## Work instructions
What you write should match, word for word, the lines from the one containing "Given: Open victim ask! character portrait" through the end of the data, with no pictures.

━━ Input material

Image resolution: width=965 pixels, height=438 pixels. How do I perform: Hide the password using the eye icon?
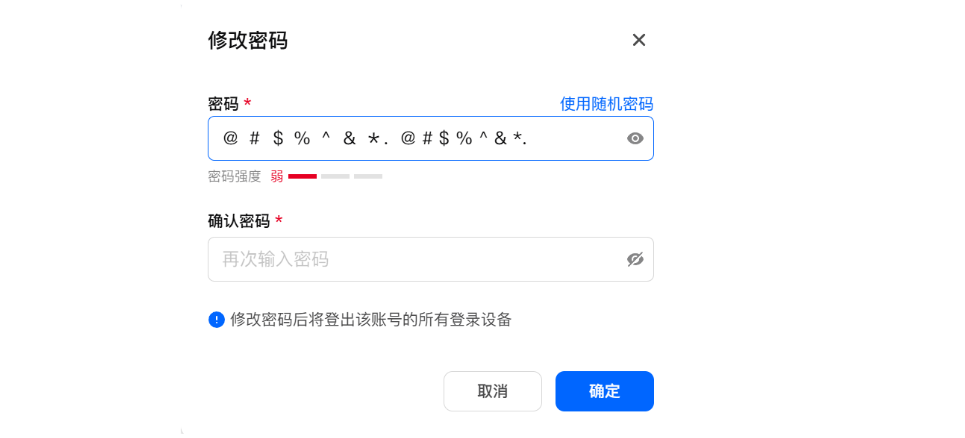(x=635, y=139)
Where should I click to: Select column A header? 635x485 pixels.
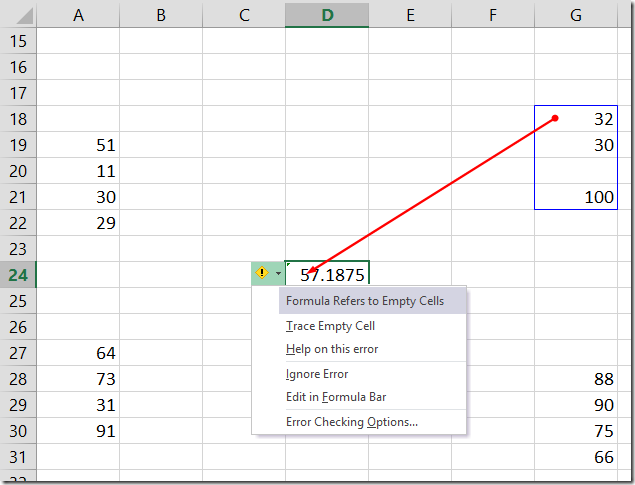point(78,15)
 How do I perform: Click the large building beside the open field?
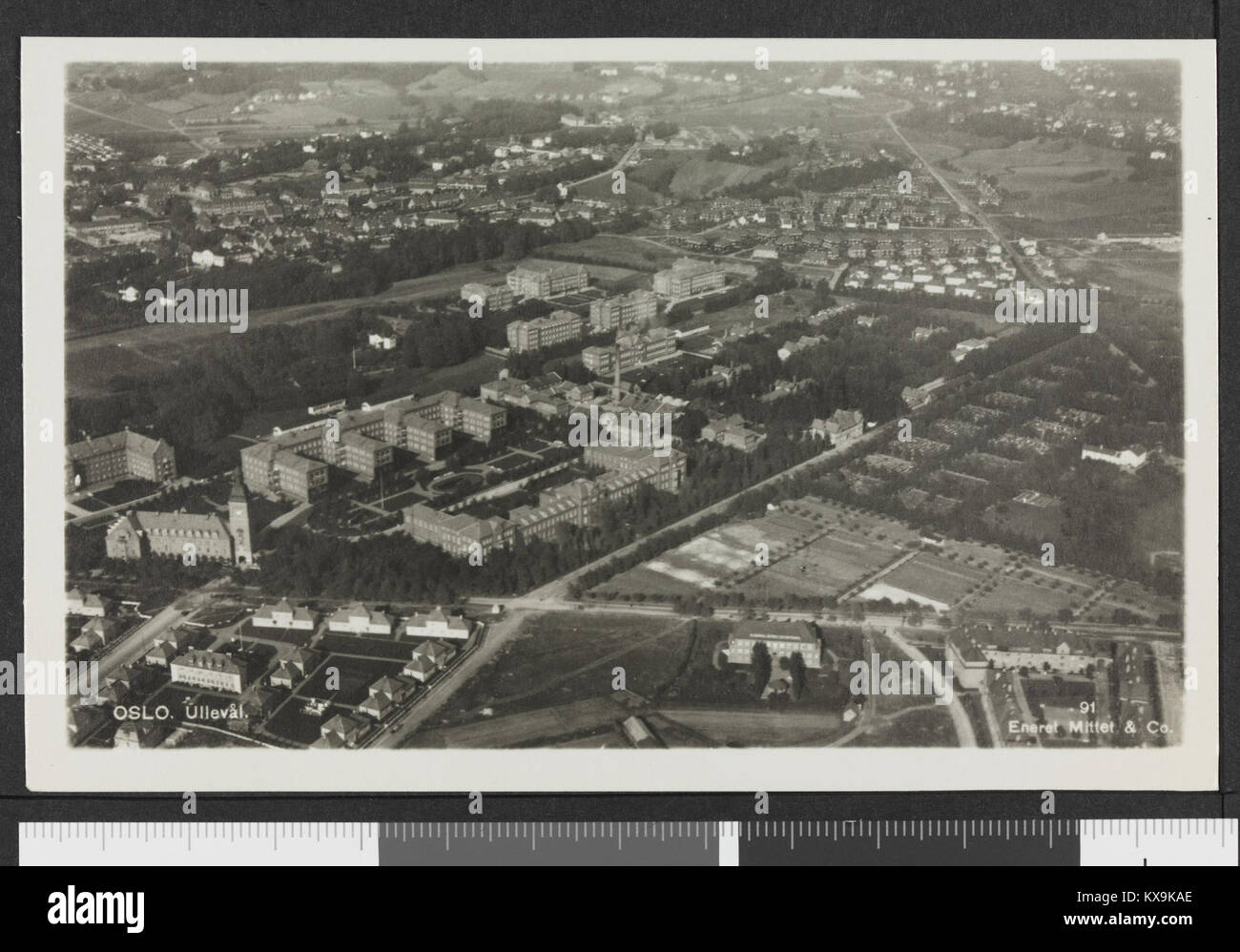click(x=774, y=643)
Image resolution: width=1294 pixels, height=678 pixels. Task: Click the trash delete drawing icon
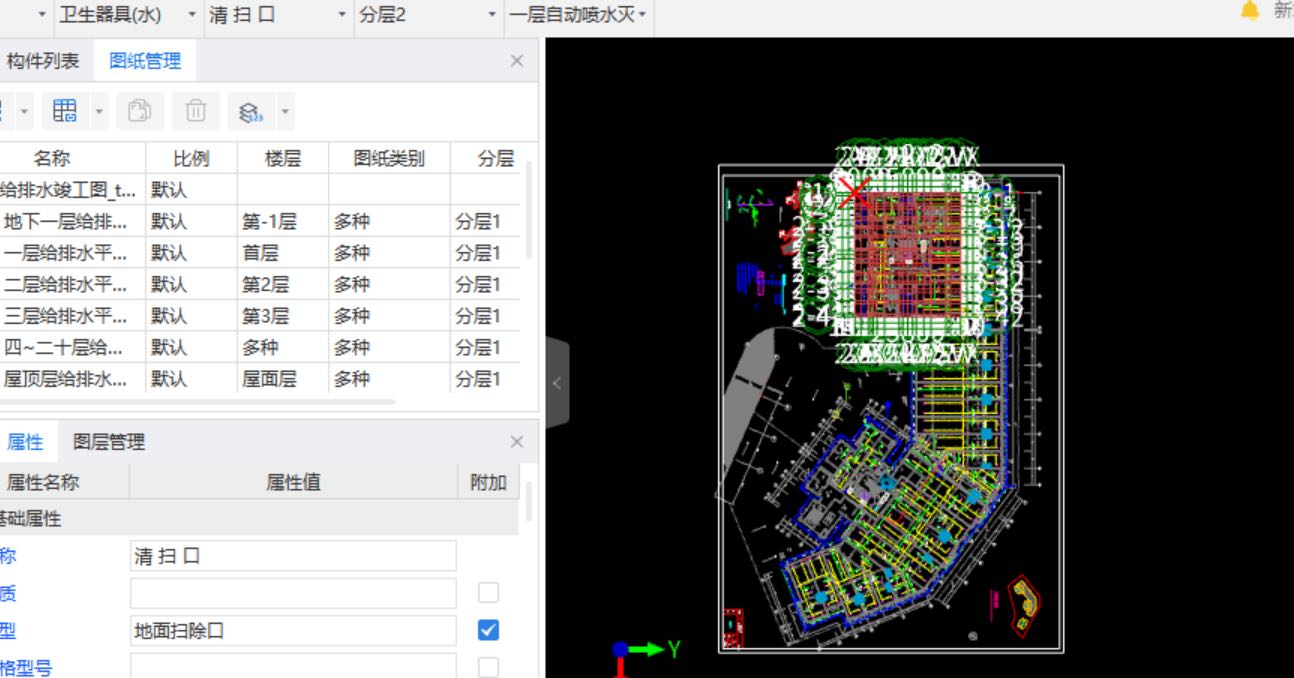196,111
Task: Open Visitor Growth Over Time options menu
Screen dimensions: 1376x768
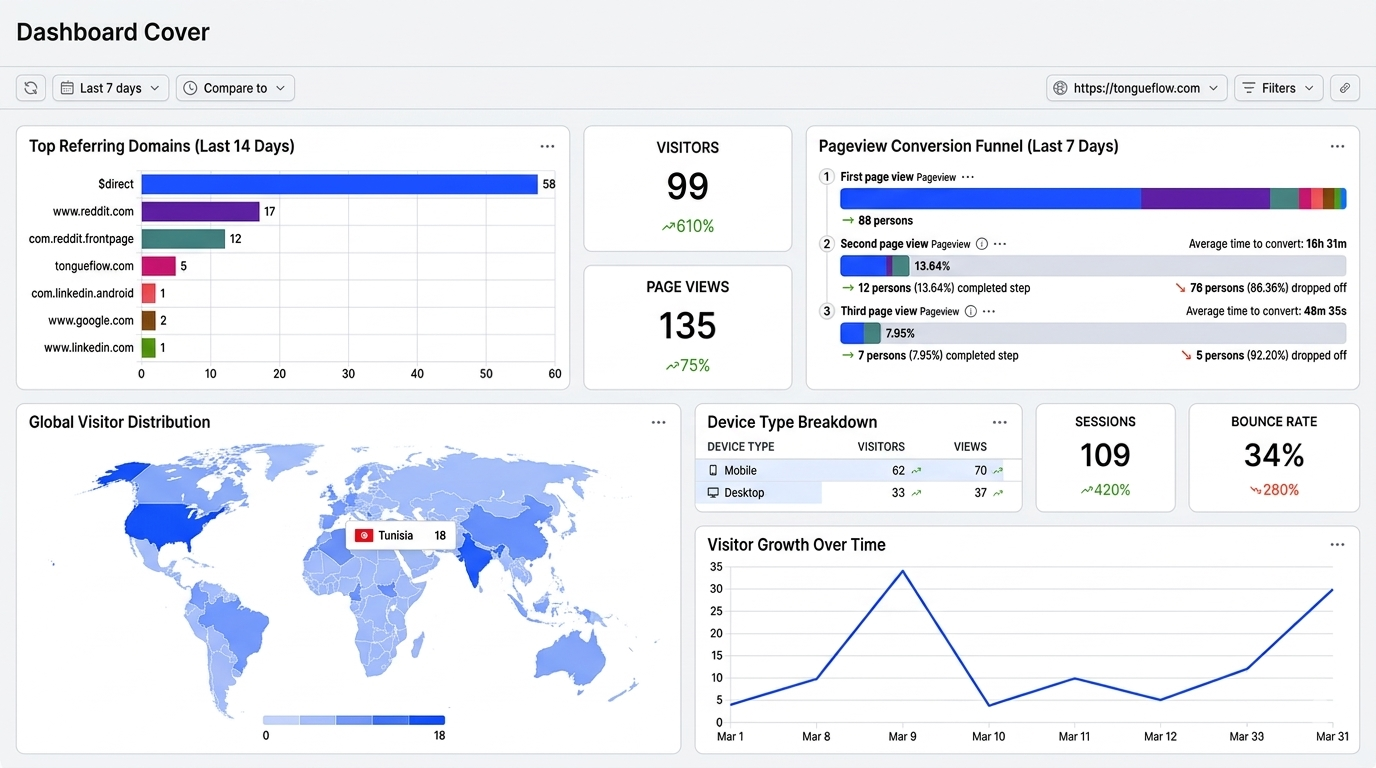Action: coord(1337,545)
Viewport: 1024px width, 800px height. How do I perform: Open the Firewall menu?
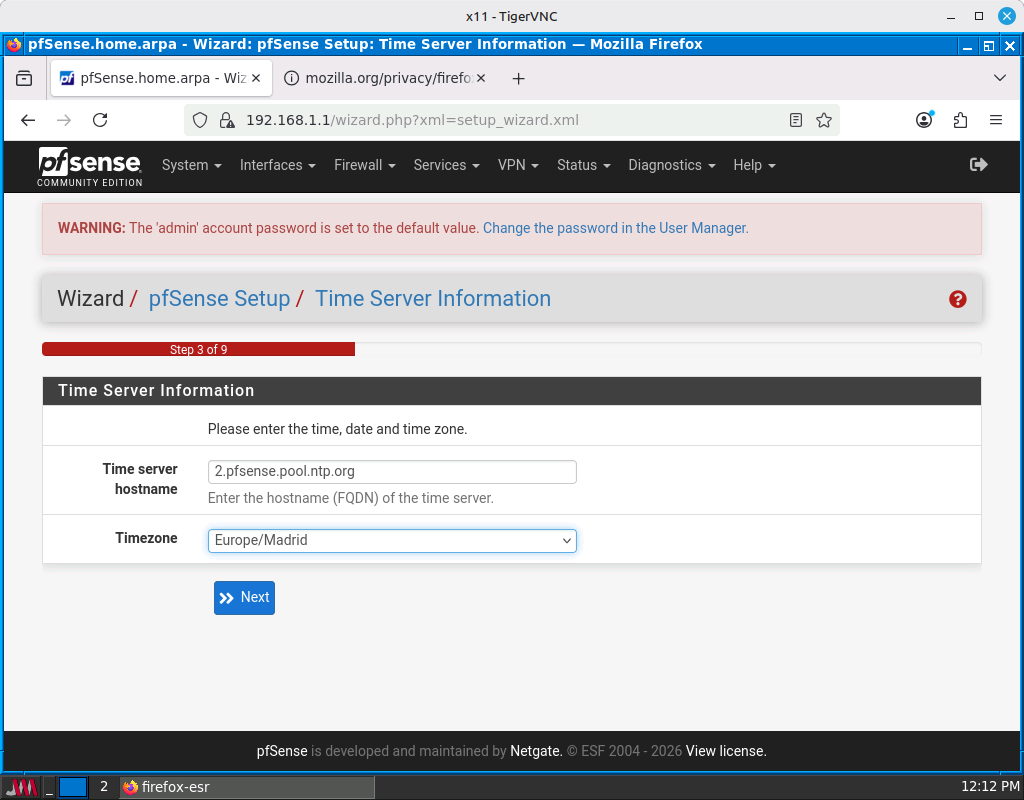[364, 165]
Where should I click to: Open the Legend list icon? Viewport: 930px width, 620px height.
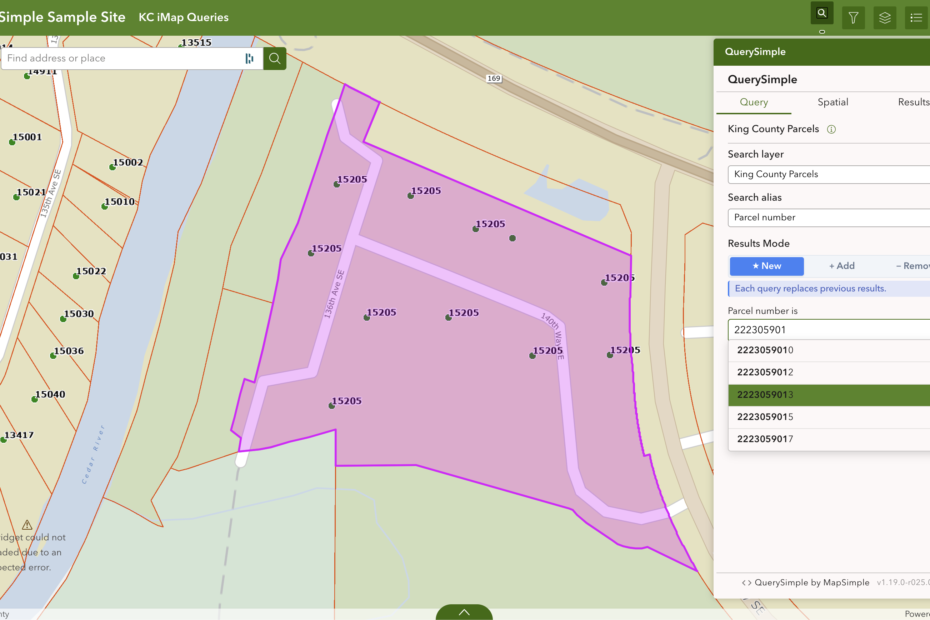(x=915, y=16)
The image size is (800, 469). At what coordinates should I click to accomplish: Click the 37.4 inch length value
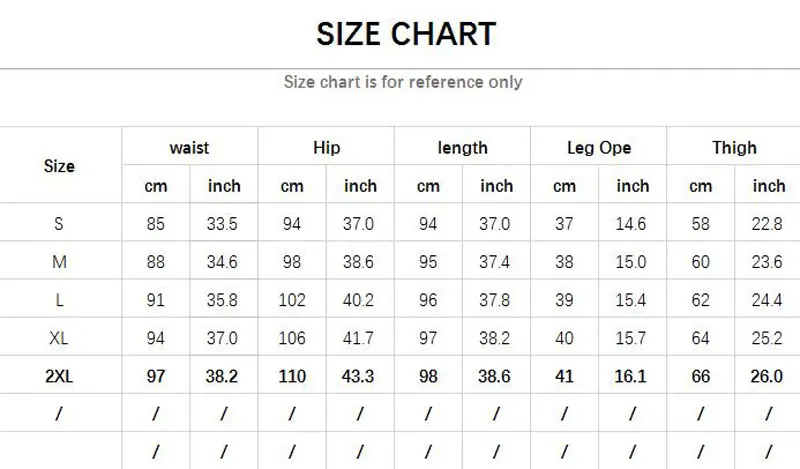pos(496,263)
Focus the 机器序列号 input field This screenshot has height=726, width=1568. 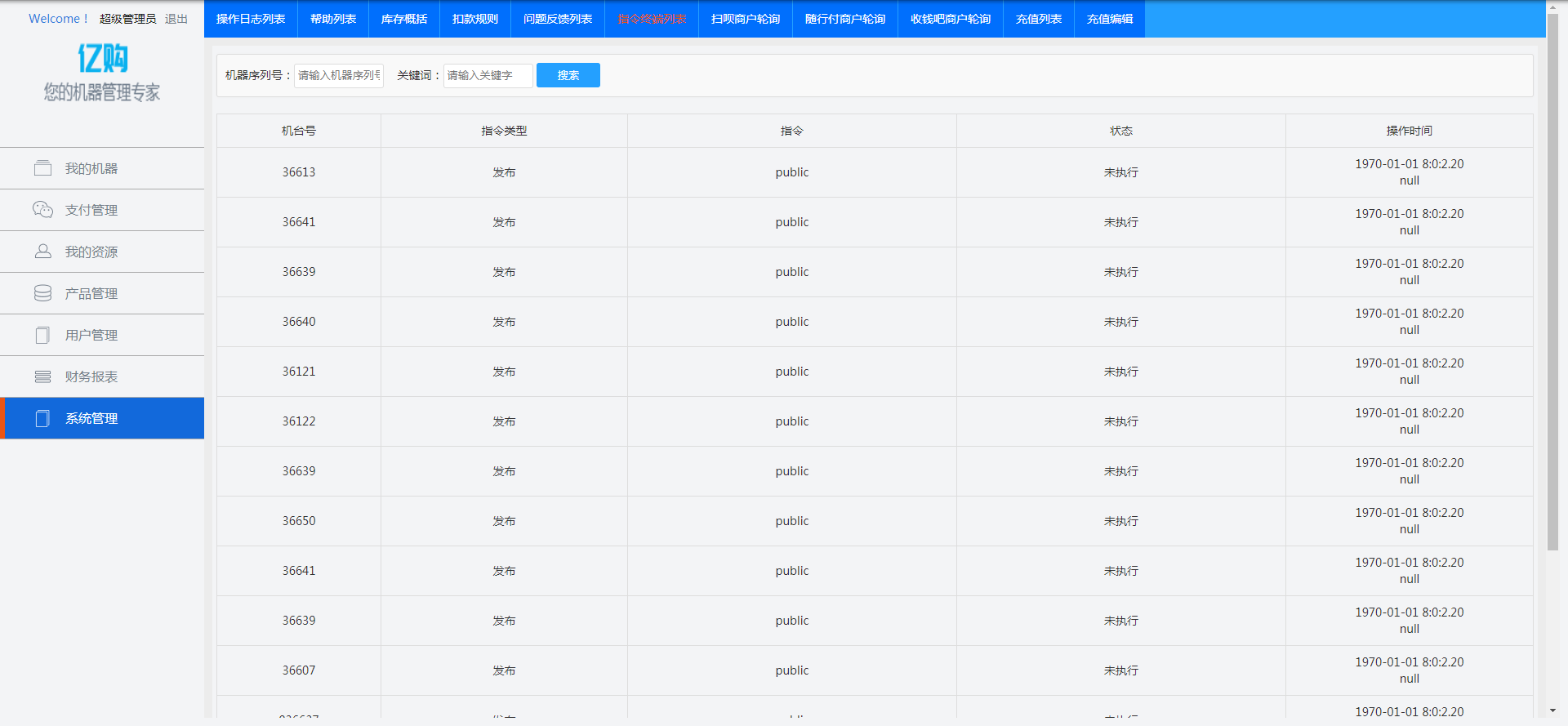(x=339, y=75)
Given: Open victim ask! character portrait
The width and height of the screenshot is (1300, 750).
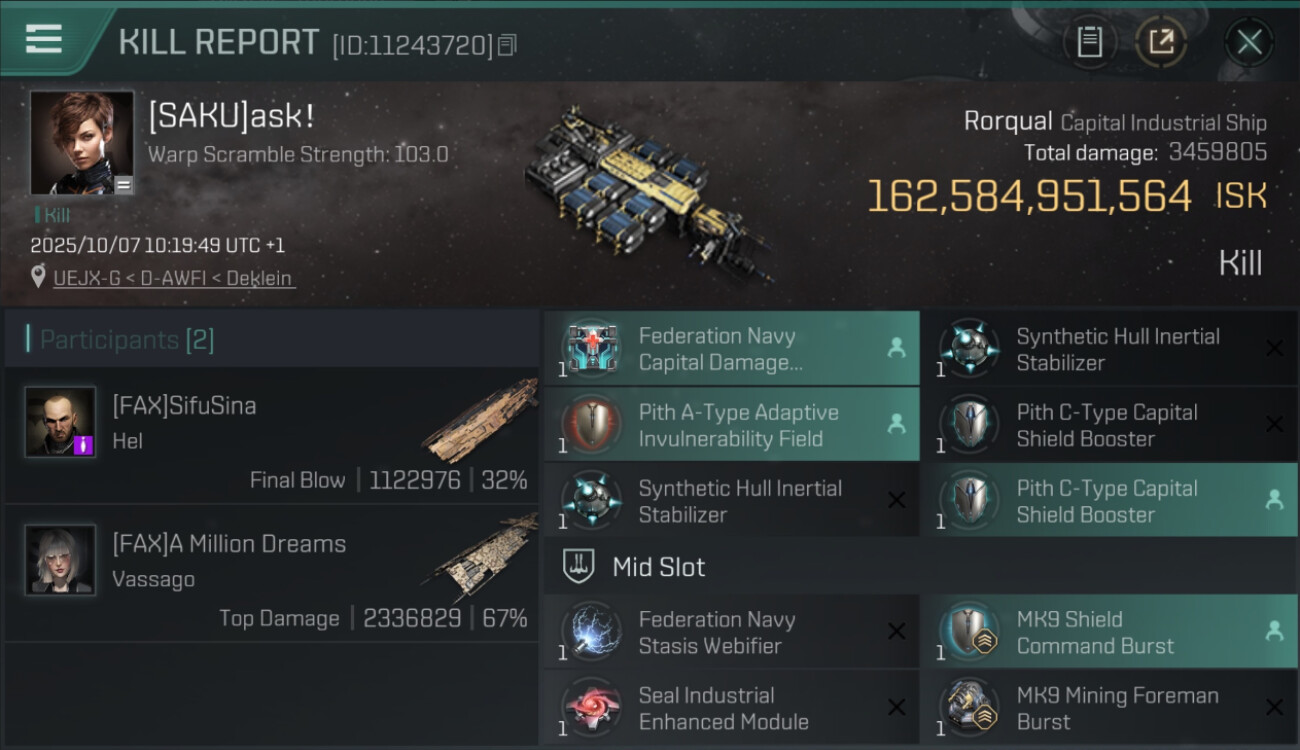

━━━━

## Result below
Given: Open victim ask! character portrait
The width and height of the screenshot is (1300, 750).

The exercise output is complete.